### What to do:
Only one stretch of the data is wanted: the line containing "QuickBooks Online (131, 1244)", the line containing "Video Courses (96, 734)", and every line between them, copied exactly.

━━━━━ Available data

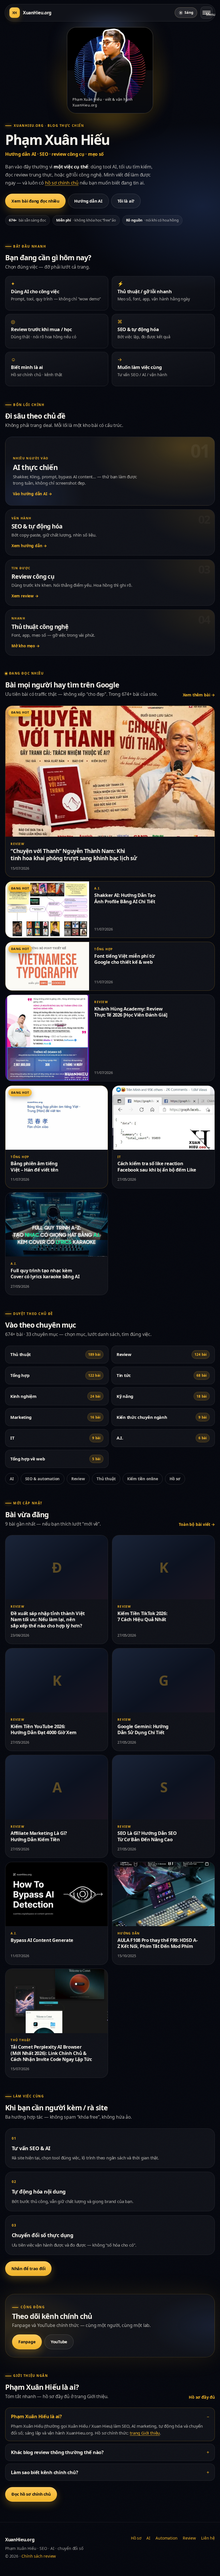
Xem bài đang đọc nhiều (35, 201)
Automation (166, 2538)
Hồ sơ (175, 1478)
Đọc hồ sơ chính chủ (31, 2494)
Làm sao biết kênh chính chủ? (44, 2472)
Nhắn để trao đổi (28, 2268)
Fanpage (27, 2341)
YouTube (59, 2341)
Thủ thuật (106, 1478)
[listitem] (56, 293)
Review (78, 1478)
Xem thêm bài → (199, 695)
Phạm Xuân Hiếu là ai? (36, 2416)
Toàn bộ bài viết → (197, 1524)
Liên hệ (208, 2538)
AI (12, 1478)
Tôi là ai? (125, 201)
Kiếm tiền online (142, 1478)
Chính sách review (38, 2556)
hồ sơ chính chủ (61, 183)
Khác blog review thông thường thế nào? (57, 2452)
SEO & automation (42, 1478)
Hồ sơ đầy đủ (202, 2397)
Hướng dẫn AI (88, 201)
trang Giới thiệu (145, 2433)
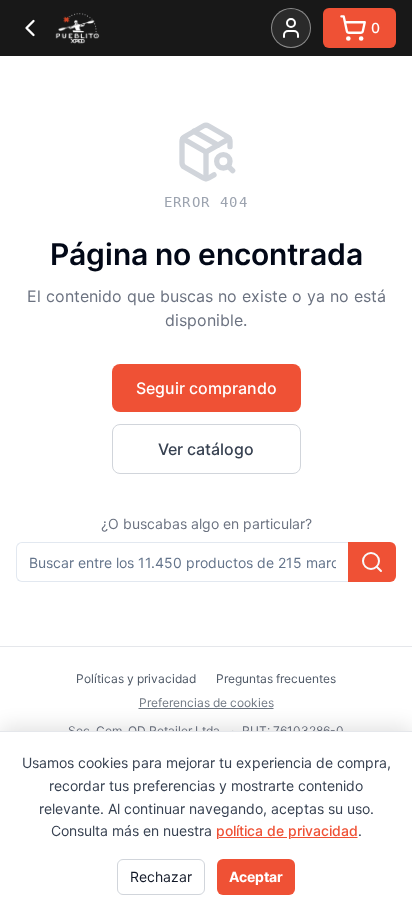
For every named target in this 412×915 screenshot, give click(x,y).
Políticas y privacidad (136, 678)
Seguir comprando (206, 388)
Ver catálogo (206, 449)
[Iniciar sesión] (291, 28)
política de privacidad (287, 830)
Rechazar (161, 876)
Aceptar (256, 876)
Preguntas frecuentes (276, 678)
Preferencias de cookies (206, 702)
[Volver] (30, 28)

━━━━━━━━━━
━━━━━ Available data

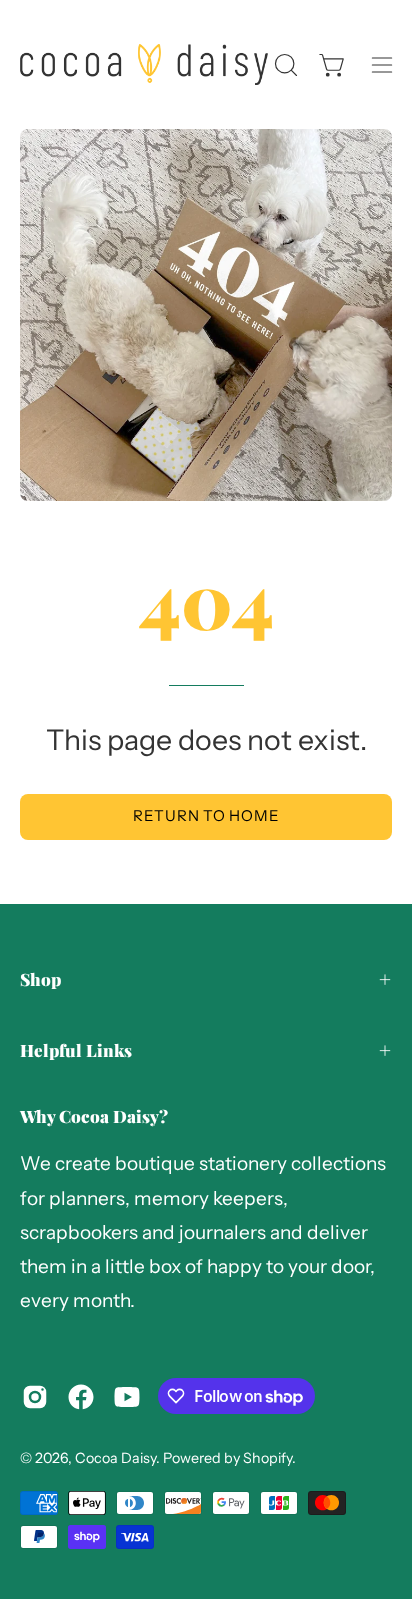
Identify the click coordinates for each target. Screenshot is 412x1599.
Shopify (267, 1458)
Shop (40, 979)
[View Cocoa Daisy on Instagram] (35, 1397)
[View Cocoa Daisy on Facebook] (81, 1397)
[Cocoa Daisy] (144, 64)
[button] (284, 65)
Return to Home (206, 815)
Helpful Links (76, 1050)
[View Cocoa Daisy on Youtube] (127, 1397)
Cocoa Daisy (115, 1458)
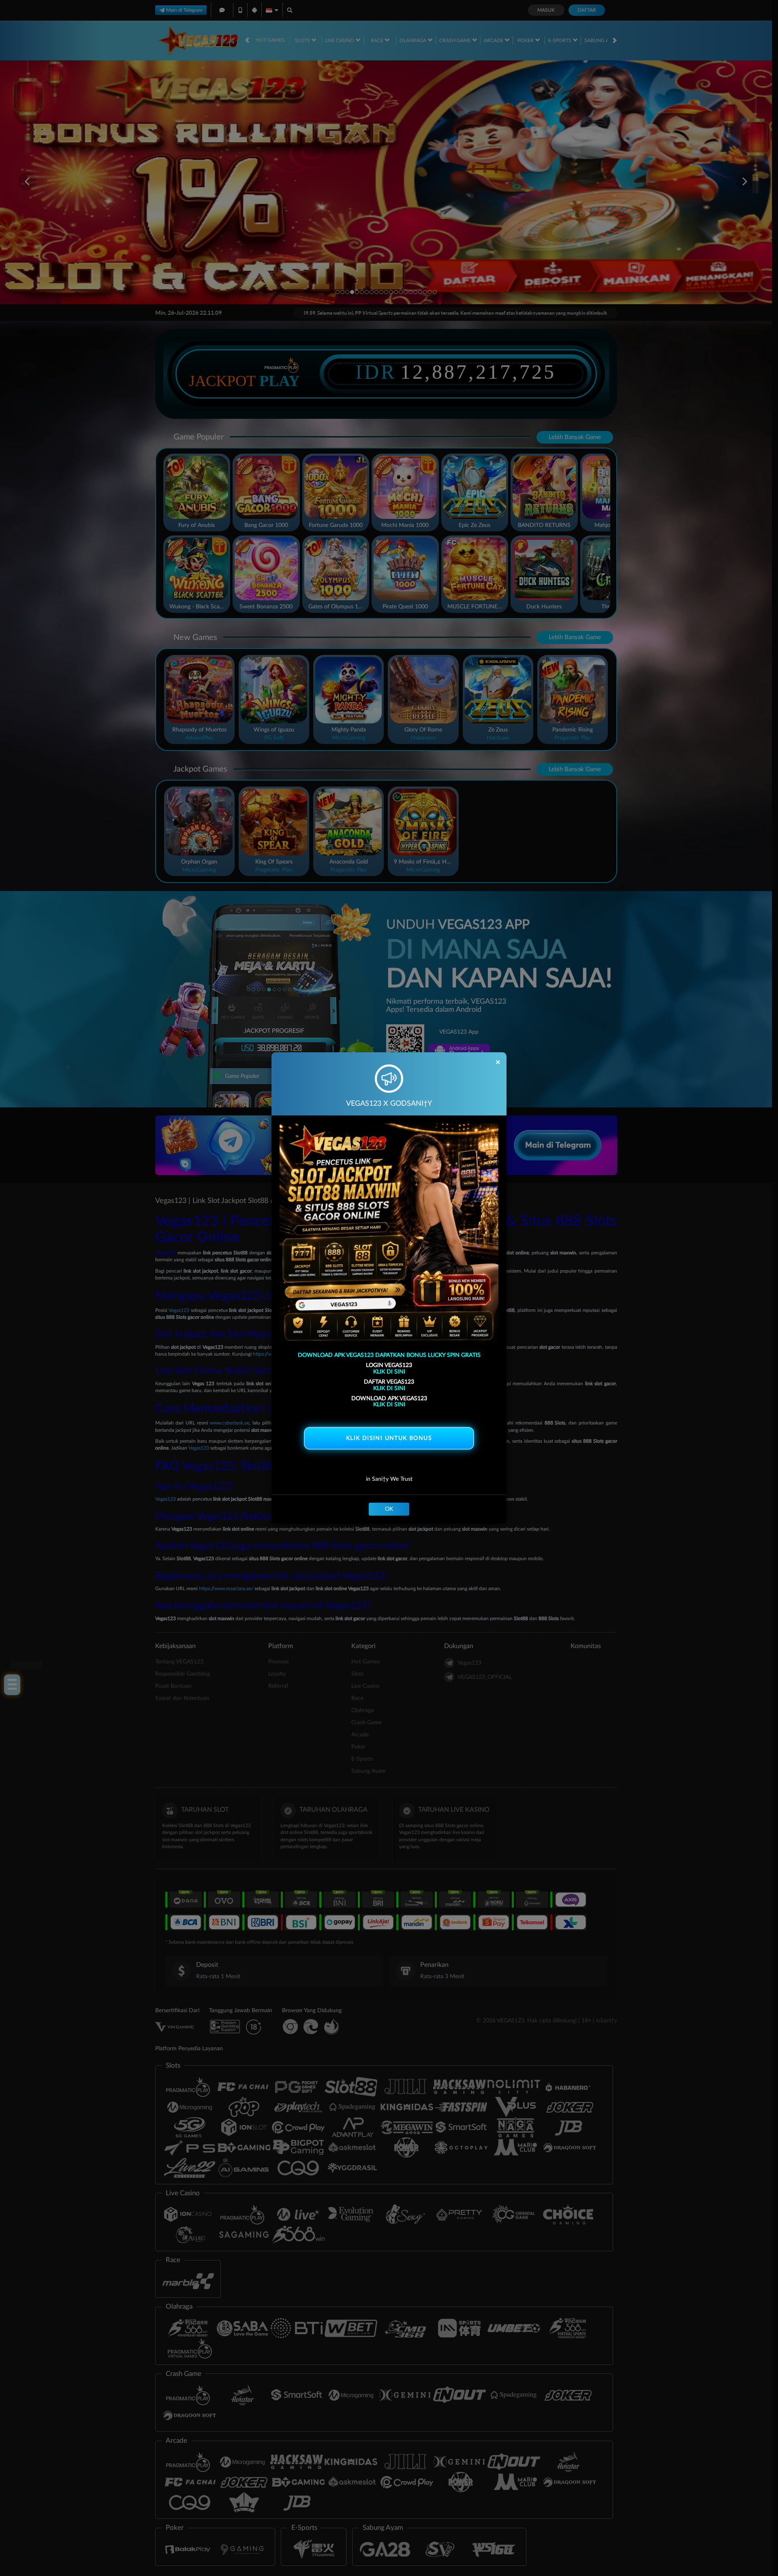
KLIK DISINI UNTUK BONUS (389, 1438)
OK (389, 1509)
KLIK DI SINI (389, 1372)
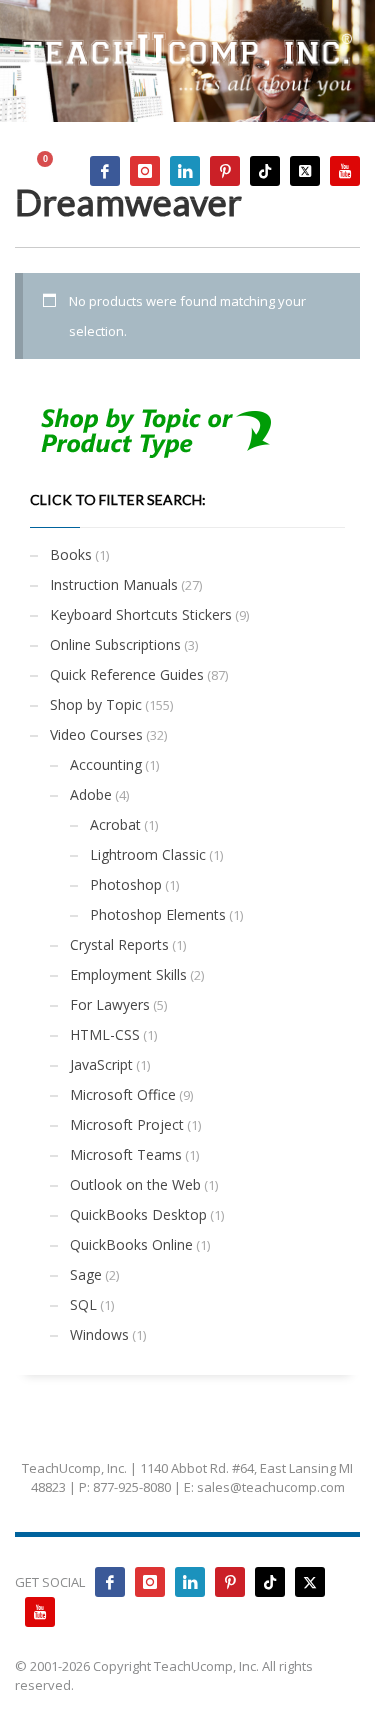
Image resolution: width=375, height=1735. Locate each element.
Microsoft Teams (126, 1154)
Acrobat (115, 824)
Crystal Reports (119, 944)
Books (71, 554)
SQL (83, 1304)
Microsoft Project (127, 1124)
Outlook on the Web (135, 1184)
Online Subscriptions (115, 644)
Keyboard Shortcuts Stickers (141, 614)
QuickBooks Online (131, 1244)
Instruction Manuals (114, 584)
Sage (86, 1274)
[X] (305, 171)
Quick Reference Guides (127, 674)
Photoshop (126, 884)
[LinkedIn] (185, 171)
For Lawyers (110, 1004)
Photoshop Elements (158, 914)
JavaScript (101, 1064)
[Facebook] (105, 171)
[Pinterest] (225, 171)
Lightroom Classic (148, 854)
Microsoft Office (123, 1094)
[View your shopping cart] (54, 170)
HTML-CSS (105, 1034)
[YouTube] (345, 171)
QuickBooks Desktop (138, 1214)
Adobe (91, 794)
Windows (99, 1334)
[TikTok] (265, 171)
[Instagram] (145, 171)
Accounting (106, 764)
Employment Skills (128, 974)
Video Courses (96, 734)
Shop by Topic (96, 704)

━━━━━━━━━━
━━━━━ Available data

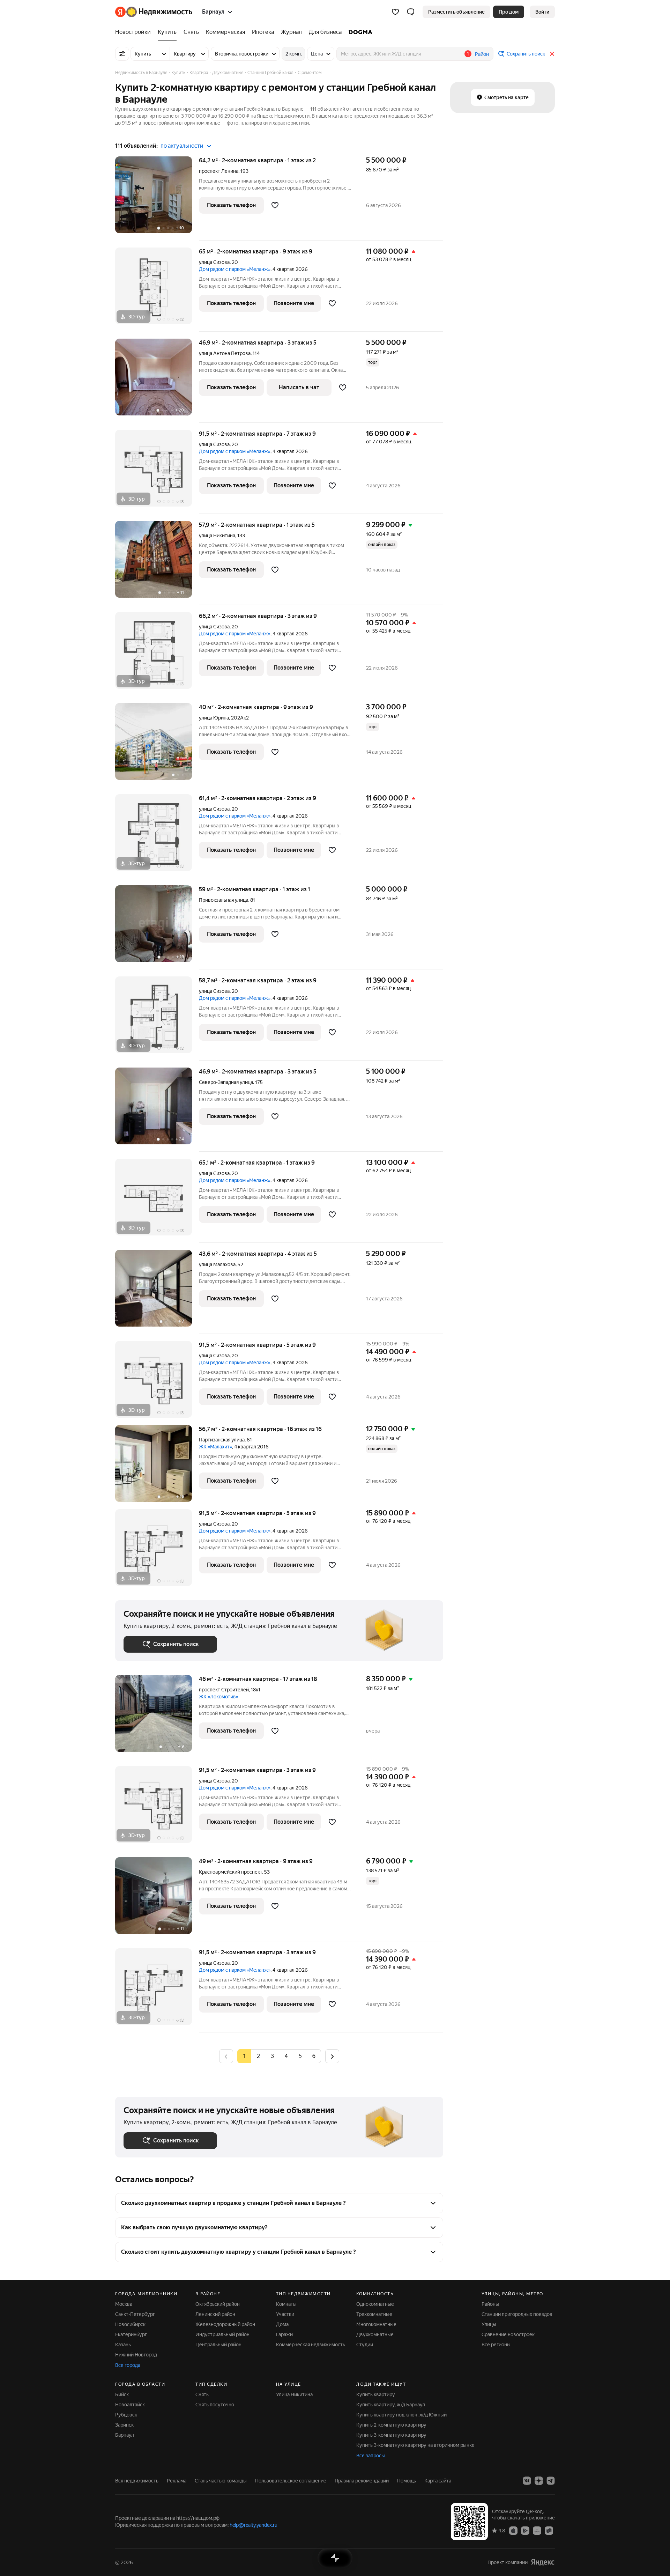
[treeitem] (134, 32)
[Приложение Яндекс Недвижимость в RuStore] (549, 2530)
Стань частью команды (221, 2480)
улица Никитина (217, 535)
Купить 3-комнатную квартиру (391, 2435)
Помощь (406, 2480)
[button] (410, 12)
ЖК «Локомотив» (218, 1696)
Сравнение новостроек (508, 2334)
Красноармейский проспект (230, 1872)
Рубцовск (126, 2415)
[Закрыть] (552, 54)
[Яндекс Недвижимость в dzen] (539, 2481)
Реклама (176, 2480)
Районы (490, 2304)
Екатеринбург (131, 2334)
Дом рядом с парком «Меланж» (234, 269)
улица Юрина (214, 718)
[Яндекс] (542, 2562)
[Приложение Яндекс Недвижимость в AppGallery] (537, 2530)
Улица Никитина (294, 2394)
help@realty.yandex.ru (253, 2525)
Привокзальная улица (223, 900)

━━━━━━━━━━

### Response for this exercise:
QuickBooks Online (131, 1244)
Instruction Manuals (114, 584)
Sage (86, 1274)
[X] (305, 171)
Quick Reference Guides (127, 674)
Photoshop (126, 884)
[LinkedIn] (185, 171)
For Lawyers (110, 1004)
Photoshop Elements (158, 914)
JavaScript (101, 1064)
[Facebook] (105, 171)
[Pinterest] (225, 171)
Lightroom Classic (148, 854)
Microsoft Office (123, 1094)
[View your shopping cart] (54, 170)
HTML-CSS (105, 1034)
[YouTube] (345, 171)
QuickBooks Desktop (138, 1214)
Adobe (91, 794)
Windows (99, 1334)
[TikTok] (265, 171)
[Instagram] (145, 171)
Accounting (106, 764)
Employment Skills (128, 974)
Video Courses (96, 734)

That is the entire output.